Set exercise: Please render the listing lines as a numbered list with blank lines omitted, starting at the line containing "Select the Z label on orientation widget" and ending at the line containing "Action: point(503,19)". Include both of those lines and no others.

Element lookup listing
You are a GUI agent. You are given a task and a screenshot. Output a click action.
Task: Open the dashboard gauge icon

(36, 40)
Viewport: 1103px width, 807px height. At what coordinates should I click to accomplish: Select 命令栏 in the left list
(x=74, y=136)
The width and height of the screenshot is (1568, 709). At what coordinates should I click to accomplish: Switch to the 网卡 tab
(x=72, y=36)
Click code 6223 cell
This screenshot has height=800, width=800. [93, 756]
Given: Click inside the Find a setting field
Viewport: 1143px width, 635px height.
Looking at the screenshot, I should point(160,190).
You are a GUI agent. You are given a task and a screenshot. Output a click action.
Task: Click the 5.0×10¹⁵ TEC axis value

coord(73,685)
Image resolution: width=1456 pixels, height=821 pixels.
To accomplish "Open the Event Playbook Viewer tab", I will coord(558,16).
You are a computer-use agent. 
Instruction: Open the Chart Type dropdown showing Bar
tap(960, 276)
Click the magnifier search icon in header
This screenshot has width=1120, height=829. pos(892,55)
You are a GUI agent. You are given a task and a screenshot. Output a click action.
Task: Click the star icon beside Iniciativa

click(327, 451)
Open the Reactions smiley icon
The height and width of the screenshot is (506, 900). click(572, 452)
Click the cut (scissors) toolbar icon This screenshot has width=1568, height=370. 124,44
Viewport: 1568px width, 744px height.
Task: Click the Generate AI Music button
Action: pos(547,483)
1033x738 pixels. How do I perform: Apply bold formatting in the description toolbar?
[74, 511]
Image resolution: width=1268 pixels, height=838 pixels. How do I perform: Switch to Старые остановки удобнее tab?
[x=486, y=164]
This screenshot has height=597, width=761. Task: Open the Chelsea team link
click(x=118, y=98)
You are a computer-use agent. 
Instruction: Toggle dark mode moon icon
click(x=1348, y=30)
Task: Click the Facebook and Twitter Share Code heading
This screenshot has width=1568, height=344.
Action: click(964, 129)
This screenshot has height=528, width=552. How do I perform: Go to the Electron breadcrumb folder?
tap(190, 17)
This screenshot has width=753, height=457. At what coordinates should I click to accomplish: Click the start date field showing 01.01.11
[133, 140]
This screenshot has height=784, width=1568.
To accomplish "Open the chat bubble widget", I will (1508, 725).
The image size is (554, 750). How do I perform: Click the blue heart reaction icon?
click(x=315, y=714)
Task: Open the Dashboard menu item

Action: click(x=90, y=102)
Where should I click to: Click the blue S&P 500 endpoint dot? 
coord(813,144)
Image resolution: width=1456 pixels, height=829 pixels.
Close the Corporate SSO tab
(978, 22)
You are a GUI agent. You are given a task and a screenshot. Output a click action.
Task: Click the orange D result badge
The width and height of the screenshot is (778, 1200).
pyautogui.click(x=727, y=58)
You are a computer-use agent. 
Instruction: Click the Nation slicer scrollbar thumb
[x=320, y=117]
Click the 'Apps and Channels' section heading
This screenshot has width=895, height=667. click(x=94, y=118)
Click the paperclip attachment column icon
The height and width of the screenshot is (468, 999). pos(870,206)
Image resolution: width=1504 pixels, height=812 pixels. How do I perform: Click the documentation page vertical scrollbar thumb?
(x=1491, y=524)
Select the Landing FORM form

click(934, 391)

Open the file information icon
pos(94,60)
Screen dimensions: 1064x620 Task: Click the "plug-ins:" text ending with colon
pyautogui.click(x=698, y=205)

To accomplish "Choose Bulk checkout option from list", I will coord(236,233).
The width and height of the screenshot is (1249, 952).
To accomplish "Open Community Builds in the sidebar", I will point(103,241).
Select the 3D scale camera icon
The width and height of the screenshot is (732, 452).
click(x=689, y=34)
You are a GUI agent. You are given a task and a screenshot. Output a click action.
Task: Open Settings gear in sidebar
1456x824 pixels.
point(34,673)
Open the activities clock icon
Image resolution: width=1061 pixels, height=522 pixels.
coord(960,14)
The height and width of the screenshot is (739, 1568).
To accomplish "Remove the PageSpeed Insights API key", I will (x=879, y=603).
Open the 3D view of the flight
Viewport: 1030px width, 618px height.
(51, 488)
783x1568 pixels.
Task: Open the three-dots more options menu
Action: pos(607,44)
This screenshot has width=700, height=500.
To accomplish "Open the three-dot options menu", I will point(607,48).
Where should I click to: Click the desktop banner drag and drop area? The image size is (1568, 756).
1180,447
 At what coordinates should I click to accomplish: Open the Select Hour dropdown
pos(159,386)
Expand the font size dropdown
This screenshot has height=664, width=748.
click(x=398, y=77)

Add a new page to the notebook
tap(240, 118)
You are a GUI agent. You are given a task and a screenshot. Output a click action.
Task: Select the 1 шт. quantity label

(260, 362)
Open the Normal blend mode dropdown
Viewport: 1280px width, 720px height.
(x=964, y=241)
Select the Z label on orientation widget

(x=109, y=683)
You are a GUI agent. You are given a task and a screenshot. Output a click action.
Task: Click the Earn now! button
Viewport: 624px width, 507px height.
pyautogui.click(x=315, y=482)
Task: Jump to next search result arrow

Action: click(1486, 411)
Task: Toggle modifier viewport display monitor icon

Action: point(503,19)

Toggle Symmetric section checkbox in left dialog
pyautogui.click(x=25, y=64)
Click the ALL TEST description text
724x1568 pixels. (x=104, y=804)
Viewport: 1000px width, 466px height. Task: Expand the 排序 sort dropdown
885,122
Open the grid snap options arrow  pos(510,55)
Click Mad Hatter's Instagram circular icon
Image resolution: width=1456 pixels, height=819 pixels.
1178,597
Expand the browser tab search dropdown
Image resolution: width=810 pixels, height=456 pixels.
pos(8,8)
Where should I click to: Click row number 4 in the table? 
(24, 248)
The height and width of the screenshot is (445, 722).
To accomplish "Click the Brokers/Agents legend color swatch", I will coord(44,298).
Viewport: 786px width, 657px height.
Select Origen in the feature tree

Result for this task:
1. Select the Z label on orientation widget
2. (x=109, y=683)
3. You are a GUI agent. You are given a task and a screenshot. Output a click action.
4. Task: Click the Earn now! button
5. Viewport: 624px width, 507px height.
6. pyautogui.click(x=315, y=482)
7. Task: Jump to next search result arrow
8. Action: click(1486, 411)
9. Task: Toggle modifier viewport display monitor icon
10. Action: point(503,19)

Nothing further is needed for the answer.